Voting increasingly becoming an issue of national importance

    When people talk about shenanigans in the 2000 presidential election, they usually refer to the infamous hanging chads and the subsequent Supreme Court decision. More recently, the California recall election was temporarily halted due to concerns over the reliability of the mechanical punch card system. Media attention has mostly focused on the need to replace the outdated punch card with a more modern electronic voting system, but little has been said about what ought to be a much more important issue ‹ the allegations that the electronic voting systems may actually be even less reliable.

    Thankfully, this is slowly beginning to change as more people become aware of the problems with the new electronic systems. Some of the more prominent news sources that are reporting now include CNN and The New York Times.

    There seems to be no reason why electronic voting systems would be less reliable than mechanical punch card systems, but facts are beginning to surface that suggest the companies in charge of implementing them may have failed to install proper security safeguards in their rush to meet government-mandated deadlines.

    Diebold Election Systems, which has already sold over 33,000 voting machines in the United States, recently tried to prohibit the release of certain information on the Internet. A collection of internal company memos were accidentally left on a public web server and were discovered by someone researching electronic voting systems. Horrified by the contents, the researcher released the memos to the Internet. Since then, Diebold has been sending cease-and-desist letters to the Internet Service Provider of any site hosting the leaked memos, claiming copyright infringement. The plot has thickened as The Electronic Frontier Foundation and Stanford University’s Cyberlaw Clinic recently filed for a temporary restraining order against Diebold’s actions in federal court.

    Regardless of the accuracy of these claims, they do bring up an interesting point: The current generation of electronic voting machines leaves no paper trail.

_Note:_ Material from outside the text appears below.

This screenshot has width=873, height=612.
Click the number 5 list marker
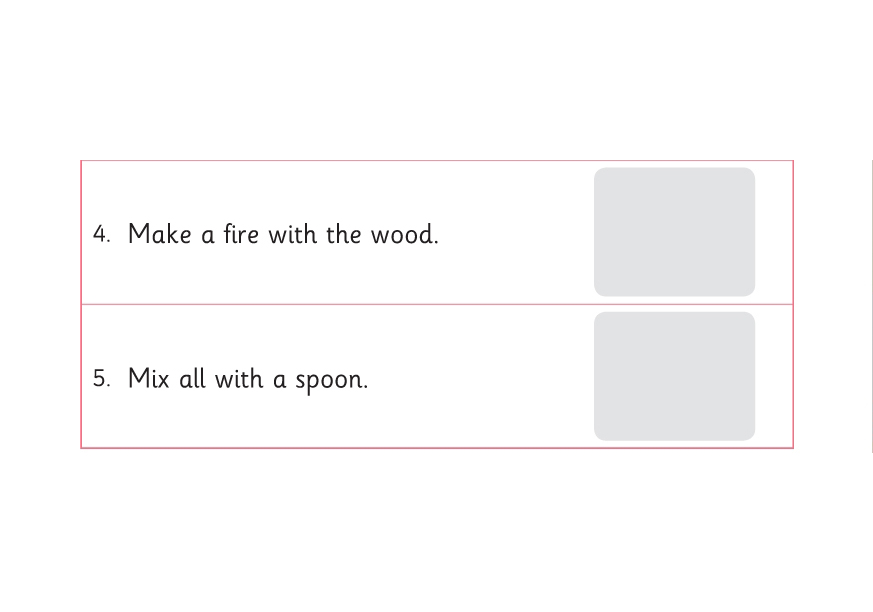[101, 379]

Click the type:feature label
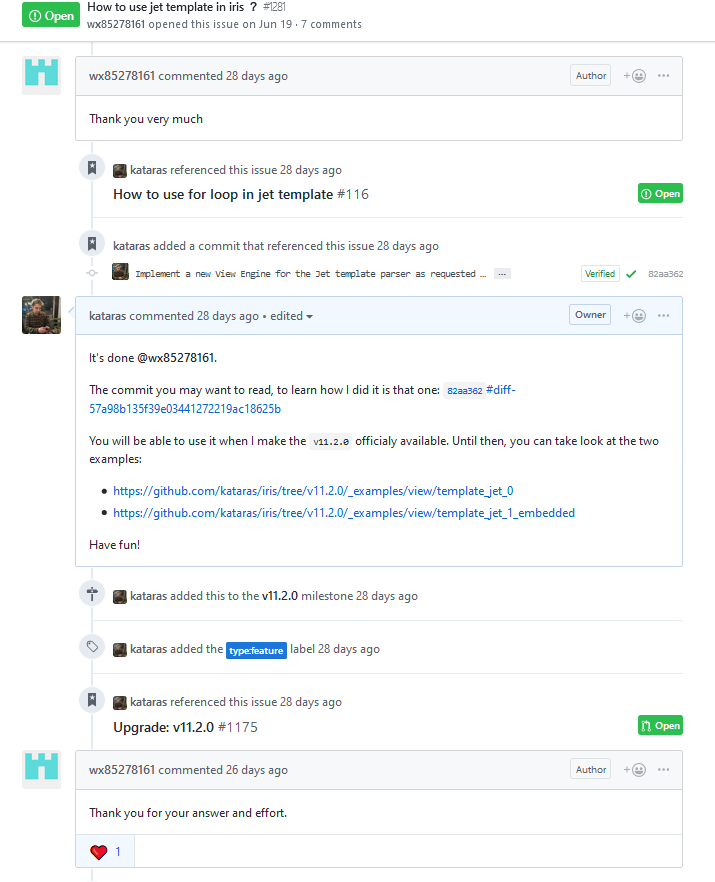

The only records are stored electronically in voting databases. Diebold has repeatedly resisted suggestions to print out receipts of the vote, and said it would be much too costly to install printers and rewrite software in the existing voting machines.

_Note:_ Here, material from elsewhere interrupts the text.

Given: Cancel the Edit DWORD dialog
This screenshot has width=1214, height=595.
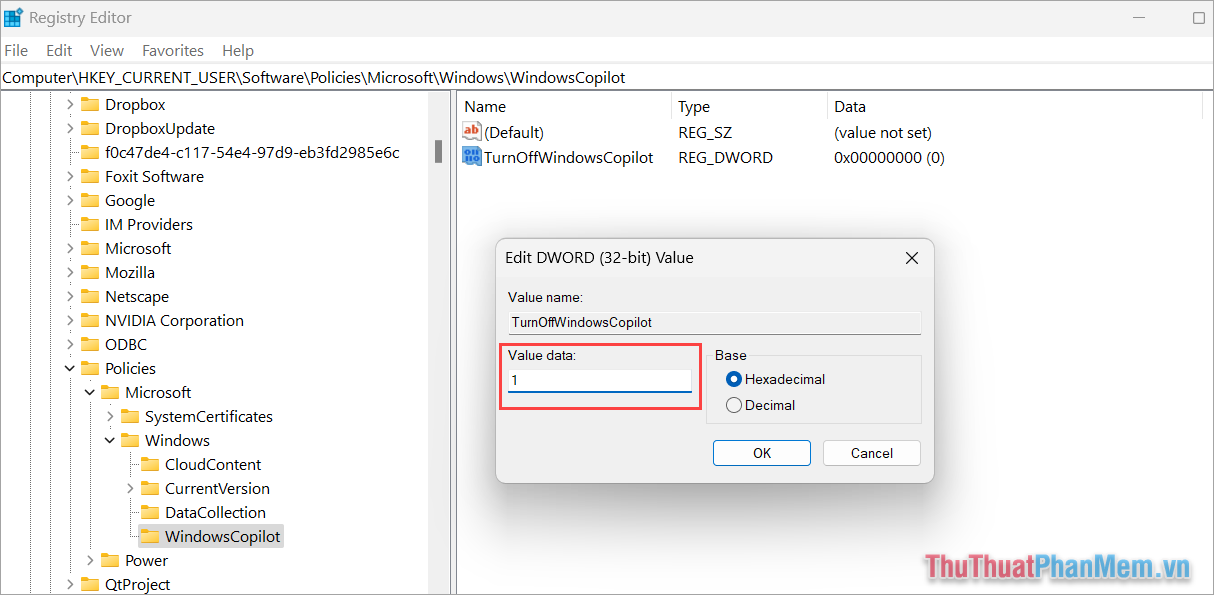Looking at the screenshot, I should (x=871, y=453).
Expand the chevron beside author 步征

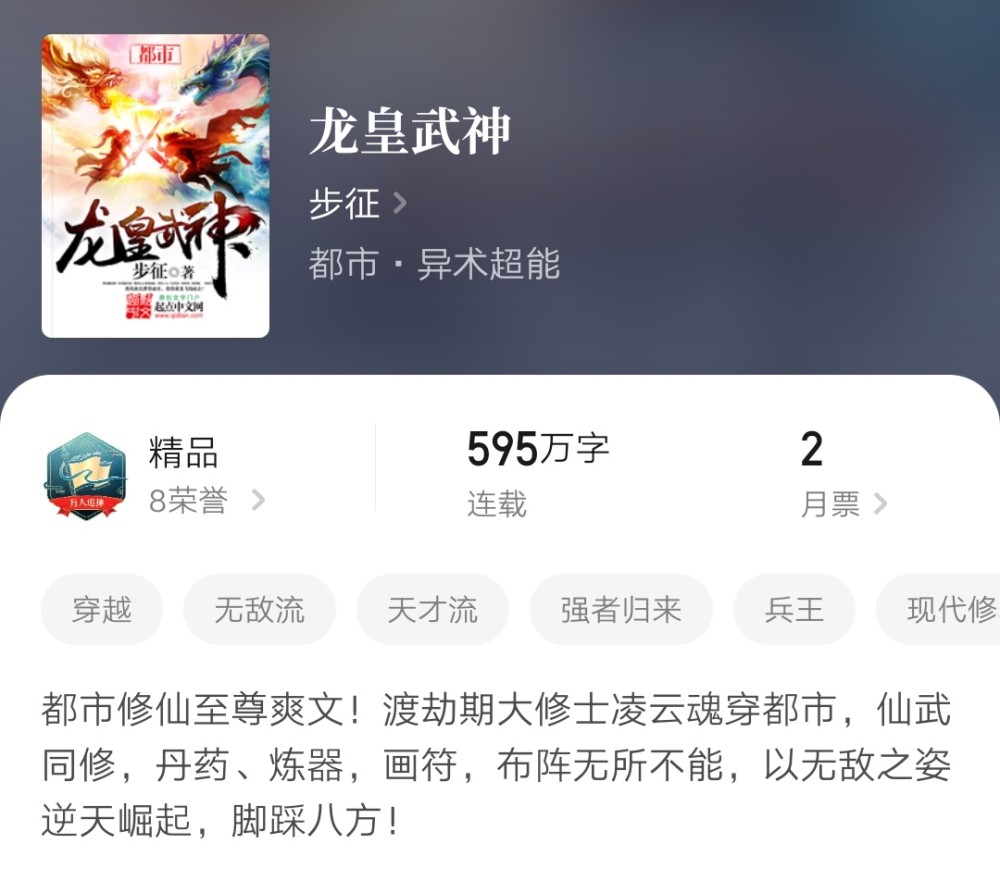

    The question then becomes, exactly how much is democracy worth? What sum of money is large enough to justify machine error putting the wrong president in power? What sum of money is large enough to justify the risk of turning elections into lotteries?

    In the 2000 presidential election, one of the Florida precincts uploaded a memory card from a Diebold voting machine containing negative 16,000 votes for candidate Al Gore. It was the obvious impossibility of having a negative number that prompted the recount. In the next election, if things do not change and punch card machines are replaced with the current electronic voting machines, there will be no possibility for a recount, as only electronic records will be kept.

    In the best-case scenario, we will have some small amount of voter error ‹ how much voters will never know ‹ but maybe the next president will win the election by such a large margin that machine error does not change the result. In a worst-case scenario, hackers could penetrate the machines’ security and change the votes, with no way for us to verify the altered results.

    Luckily, there is hope in sight. A bill, HR 2239, is already being put in front of Congress that would require all voting machines to have a verifiable audit trail. While the bill is sponsored by a Democrat, this is certainly an issue that should have the support of anyone eager for accuracy. It is not about tax cuts or social security or the war in Iraq: It is about making sure that the president who gets into office is the one that got voted in.

    The 2000 presidential election proved that the voting system had grave flaws that needed to be corrected. In California’s recall election, we saw that the problems weren’t entirely solved. While electronic voting booths provide some hope in their ability to make voting easier, there are security risks involved, and ease of use shouldn’t be sacrificed for increased problems with maintaining privacy. It’s clear that it will take a bipartisan effort and perhaps a little more popular outrage before this issue is resolved.